Data records:
------------------------------------

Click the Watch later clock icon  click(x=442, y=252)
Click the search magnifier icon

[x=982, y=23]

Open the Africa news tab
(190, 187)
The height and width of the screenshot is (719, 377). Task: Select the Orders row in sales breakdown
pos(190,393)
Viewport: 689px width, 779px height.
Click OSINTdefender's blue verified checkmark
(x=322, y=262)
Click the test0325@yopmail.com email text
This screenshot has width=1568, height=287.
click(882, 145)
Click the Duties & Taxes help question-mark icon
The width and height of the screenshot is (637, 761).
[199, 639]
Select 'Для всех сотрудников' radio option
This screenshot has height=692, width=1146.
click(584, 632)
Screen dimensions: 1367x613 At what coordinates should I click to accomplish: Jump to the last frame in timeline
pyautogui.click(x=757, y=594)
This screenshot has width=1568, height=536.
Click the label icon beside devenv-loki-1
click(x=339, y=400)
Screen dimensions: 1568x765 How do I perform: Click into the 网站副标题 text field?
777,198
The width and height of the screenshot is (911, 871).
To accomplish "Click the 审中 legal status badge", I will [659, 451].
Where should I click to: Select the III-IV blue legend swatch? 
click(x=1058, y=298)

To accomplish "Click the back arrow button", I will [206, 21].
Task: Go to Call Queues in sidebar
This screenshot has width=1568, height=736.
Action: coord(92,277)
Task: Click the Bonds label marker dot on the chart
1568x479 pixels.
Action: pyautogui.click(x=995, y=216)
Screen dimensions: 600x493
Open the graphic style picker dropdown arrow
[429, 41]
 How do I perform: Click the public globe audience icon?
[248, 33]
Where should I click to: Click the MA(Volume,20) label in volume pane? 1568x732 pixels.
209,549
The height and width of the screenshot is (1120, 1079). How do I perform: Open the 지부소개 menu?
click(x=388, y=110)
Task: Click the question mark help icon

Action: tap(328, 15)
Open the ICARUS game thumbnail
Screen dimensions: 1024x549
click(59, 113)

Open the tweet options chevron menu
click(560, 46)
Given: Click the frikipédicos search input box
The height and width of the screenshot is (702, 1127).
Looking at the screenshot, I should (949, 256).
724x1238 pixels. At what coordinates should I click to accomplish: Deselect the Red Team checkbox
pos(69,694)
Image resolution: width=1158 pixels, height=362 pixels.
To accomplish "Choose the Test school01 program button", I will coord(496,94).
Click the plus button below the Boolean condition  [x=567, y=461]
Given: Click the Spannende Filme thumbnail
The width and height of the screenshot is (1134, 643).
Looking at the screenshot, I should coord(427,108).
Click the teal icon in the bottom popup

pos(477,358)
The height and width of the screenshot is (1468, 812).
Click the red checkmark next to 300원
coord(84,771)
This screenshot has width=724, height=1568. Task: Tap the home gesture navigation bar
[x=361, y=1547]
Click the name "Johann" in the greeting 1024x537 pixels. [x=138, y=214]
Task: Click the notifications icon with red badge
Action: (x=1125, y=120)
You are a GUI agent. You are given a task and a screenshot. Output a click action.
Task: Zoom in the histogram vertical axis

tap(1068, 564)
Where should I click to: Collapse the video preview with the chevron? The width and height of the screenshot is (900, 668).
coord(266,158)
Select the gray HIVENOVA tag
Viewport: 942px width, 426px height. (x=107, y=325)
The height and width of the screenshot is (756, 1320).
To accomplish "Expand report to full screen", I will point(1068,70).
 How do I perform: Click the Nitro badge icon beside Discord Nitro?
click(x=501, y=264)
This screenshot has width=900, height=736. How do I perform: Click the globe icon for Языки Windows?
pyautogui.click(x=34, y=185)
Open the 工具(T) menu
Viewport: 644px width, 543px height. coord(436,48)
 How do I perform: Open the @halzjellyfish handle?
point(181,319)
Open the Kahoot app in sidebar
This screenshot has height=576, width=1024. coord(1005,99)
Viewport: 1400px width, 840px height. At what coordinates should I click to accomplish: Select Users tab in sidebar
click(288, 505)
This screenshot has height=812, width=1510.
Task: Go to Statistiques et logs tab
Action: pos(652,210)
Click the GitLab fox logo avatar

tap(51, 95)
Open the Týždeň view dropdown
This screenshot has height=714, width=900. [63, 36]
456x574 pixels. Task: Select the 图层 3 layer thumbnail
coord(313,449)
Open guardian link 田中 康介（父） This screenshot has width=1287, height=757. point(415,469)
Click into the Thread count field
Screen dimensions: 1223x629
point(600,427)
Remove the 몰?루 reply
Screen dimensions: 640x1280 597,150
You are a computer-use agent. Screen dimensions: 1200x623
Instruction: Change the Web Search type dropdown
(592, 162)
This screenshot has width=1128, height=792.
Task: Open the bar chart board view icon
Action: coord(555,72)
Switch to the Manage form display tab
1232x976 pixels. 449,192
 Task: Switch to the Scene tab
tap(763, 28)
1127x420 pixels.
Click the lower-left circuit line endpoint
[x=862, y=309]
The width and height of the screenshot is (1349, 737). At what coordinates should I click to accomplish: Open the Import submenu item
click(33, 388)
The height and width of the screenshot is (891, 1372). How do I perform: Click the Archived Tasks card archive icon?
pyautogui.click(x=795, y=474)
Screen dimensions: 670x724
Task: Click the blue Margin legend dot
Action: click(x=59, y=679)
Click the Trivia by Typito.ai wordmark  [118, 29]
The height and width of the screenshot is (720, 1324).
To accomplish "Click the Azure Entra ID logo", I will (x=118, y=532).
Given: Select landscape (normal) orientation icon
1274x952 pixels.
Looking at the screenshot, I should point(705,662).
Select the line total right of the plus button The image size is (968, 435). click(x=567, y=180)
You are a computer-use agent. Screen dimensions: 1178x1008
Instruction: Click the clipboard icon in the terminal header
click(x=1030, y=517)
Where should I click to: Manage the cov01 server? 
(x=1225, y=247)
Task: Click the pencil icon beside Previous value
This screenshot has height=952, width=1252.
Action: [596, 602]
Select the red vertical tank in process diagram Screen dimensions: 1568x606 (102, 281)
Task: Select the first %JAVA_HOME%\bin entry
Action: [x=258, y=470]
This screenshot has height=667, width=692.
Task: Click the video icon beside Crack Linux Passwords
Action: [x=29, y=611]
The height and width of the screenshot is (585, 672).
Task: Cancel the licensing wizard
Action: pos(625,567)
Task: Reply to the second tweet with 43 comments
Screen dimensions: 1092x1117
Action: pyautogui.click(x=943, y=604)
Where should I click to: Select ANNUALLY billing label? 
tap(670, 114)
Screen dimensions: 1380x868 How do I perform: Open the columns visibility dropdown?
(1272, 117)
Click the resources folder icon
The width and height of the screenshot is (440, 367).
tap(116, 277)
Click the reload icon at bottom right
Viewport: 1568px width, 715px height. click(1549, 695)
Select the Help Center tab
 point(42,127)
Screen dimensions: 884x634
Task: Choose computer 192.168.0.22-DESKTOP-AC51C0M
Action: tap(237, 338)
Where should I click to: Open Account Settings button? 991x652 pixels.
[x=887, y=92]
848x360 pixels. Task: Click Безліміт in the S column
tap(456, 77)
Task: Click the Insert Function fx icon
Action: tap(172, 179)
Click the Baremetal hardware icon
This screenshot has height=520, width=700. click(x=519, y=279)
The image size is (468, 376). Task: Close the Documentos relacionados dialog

------------------------------------

» What you are asked to do
Please reproduce every line shown above, exactly as written.

» Task solution
Click the Watch later clock icon  click(x=442, y=252)
Click the search magnifier icon

[x=982, y=23]

Open the Africa news tab
(190, 187)
The height and width of the screenshot is (719, 377). Task: Select the Orders row in sales breakdown
pos(190,393)
Viewport: 689px width, 779px height.
Click OSINTdefender's blue verified checkmark
(x=322, y=262)
Click the test0325@yopmail.com email text
This screenshot has width=1568, height=287.
click(882, 145)
Click the Duties & Taxes help question-mark icon
The width and height of the screenshot is (637, 761).
[199, 639]
Select 'Для всех сотрудников' radio option
This screenshot has height=692, width=1146.
click(584, 632)
Screen dimensions: 1367x613 At what coordinates should I click to accomplish: Jump to the last frame in timeline
pyautogui.click(x=757, y=594)
This screenshot has width=1568, height=536.
Click the label icon beside devenv-loki-1
click(x=339, y=400)
Screen dimensions: 1568x765 How do I perform: Click into the 网站副标题 text field?
777,198
The width and height of the screenshot is (911, 871).
To accomplish "Click the 审中 legal status badge", I will [659, 451].
Where should I click to: Select the III-IV blue legend swatch? 
click(x=1058, y=298)

To accomplish "Click the back arrow button", I will [206, 21].
Task: Go to Call Queues in sidebar
This screenshot has width=1568, height=736.
Action: coord(92,277)
Task: Click the Bonds label marker dot on the chart
1568x479 pixels.
Action: pyautogui.click(x=995, y=216)
Screen dimensions: 600x493
Open the graphic style picker dropdown arrow
[429, 41]
 How do I perform: Click the public globe audience icon?
[248, 33]
Where should I click to: Click the MA(Volume,20) label in volume pane? 1568x732 pixels.
209,549
The height and width of the screenshot is (1120, 1079). How do I perform: Open the 지부소개 menu?
click(x=388, y=110)
Task: Click the question mark help icon

Action: tap(328, 15)
Open the ICARUS game thumbnail
Screen dimensions: 1024x549
click(59, 113)

Open the tweet options chevron menu
click(560, 46)
Given: Click the frikipédicos search input box
The height and width of the screenshot is (702, 1127).
Looking at the screenshot, I should (949, 256).
724x1238 pixels. At what coordinates should I click to accomplish: Deselect the Red Team checkbox
pos(69,694)
Image resolution: width=1158 pixels, height=362 pixels.
To accomplish "Choose the Test school01 program button", I will coord(496,94).
Click the plus button below the Boolean condition  [x=567, y=461]
Given: Click the Spannende Filme thumbnail
The width and height of the screenshot is (1134, 643).
Looking at the screenshot, I should coord(427,108).
Click the teal icon in the bottom popup

pos(477,358)
The height and width of the screenshot is (1468, 812).
Click the red checkmark next to 300원
coord(84,771)
This screenshot has width=724, height=1568. Task: Tap the home gesture navigation bar
[x=361, y=1547]
Click the name "Johann" in the greeting 1024x537 pixels. [x=138, y=214]
Task: Click the notifications icon with red badge
Action: (x=1125, y=120)
You are a GUI agent. You are given a task and a screenshot. Output a click action.
Task: Zoom in the histogram vertical axis

tap(1068, 564)
Where should I click to: Collapse the video preview with the chevron? The width and height of the screenshot is (900, 668).
coord(266,158)
Select the gray HIVENOVA tag
Viewport: 942px width, 426px height. (x=107, y=325)
The height and width of the screenshot is (756, 1320).
To accomplish "Expand report to full screen", I will point(1068,70).
 How do I perform: Click the Nitro badge icon beside Discord Nitro?
click(x=501, y=264)
This screenshot has width=900, height=736. How do I perform: Click the globe icon for Языки Windows?
pyautogui.click(x=34, y=185)
Open the 工具(T) menu
Viewport: 644px width, 543px height. coord(436,48)
 How do I perform: Open the @halzjellyfish handle?
point(181,319)
Open the Kahoot app in sidebar
This screenshot has height=576, width=1024. coord(1005,99)
Viewport: 1400px width, 840px height. At what coordinates should I click to accomplish: Select Users tab in sidebar
click(288, 505)
This screenshot has height=812, width=1510.
Task: Go to Statistiques et logs tab
Action: pos(652,210)
Click the GitLab fox logo avatar

tap(51, 95)
Open the Týždeň view dropdown
This screenshot has height=714, width=900. [63, 36]
456x574 pixels. Task: Select the 图层 3 layer thumbnail
coord(313,449)
Open guardian link 田中 康介（父） This screenshot has width=1287, height=757. point(415,469)
Click into the Thread count field
Screen dimensions: 1223x629
point(600,427)
Remove the 몰?루 reply
Screen dimensions: 640x1280 597,150
You are a computer-use agent. Screen dimensions: 1200x623
Instruction: Change the Web Search type dropdown
(592, 162)
This screenshot has width=1128, height=792.
Task: Open the bar chart board view icon
Action: coord(555,72)
Switch to the Manage form display tab
1232x976 pixels. 449,192
 Task: Switch to the Scene tab
tap(763, 28)
1127x420 pixels.
Click the lower-left circuit line endpoint
[x=862, y=309]
The width and height of the screenshot is (1349, 737). At what coordinates should I click to accomplish: Open the Import submenu item
click(33, 388)
The height and width of the screenshot is (891, 1372). How do I perform: Click the Archived Tasks card archive icon?
pyautogui.click(x=795, y=474)
Screen dimensions: 670x724
Task: Click the blue Margin legend dot
Action: click(x=59, y=679)
Click the Trivia by Typito.ai wordmark  [118, 29]
The height and width of the screenshot is (720, 1324).
To accomplish "Click the Azure Entra ID logo", I will (x=118, y=532).
Given: Select landscape (normal) orientation icon
1274x952 pixels.
Looking at the screenshot, I should point(705,662).
Select the line total right of the plus button The image size is (968, 435). click(x=567, y=180)
You are a computer-use agent. Screen dimensions: 1178x1008
Instruction: Click the clipboard icon in the terminal header
click(x=1030, y=517)
Where should I click to: Manage the cov01 server? 
(x=1225, y=247)
Task: Click the pencil icon beside Previous value
This screenshot has height=952, width=1252.
Action: [596, 602]
Select the red vertical tank in process diagram Screen dimensions: 1568x606 (102, 281)
Task: Select the first %JAVA_HOME%\bin entry
Action: [x=258, y=470]
This screenshot has height=667, width=692.
Task: Click the video icon beside Crack Linux Passwords
Action: [x=29, y=611]
The height and width of the screenshot is (585, 672).
Task: Cancel the licensing wizard
Action: pos(625,567)
Task: Reply to the second tweet with 43 comments
Screen dimensions: 1092x1117
Action: pyautogui.click(x=943, y=604)
Where should I click to: Select ANNUALLY billing label? 
tap(670, 114)
Screen dimensions: 1380x868 How do I perform: Open the columns visibility dropdown?
(1272, 117)
Click the resources folder icon
The width and height of the screenshot is (440, 367).
tap(116, 277)
Click the reload icon at bottom right
Viewport: 1568px width, 715px height. click(1549, 695)
Select the Help Center tab
 point(42,127)
Screen dimensions: 884x634
Task: Choose computer 192.168.0.22-DESKTOP-AC51C0M
Action: tap(237, 338)
Where should I click to: Open Account Settings button? 991x652 pixels.
[x=887, y=92]
848x360 pixels. Task: Click Безліміт in the S column
tap(456, 77)
Task: Click the Insert Function fx icon
Action: tap(172, 179)
Click the Baremetal hardware icon
This screenshot has height=520, width=700. click(x=519, y=279)
The image size is (468, 376). Task: Close the Documentos relacionados dialog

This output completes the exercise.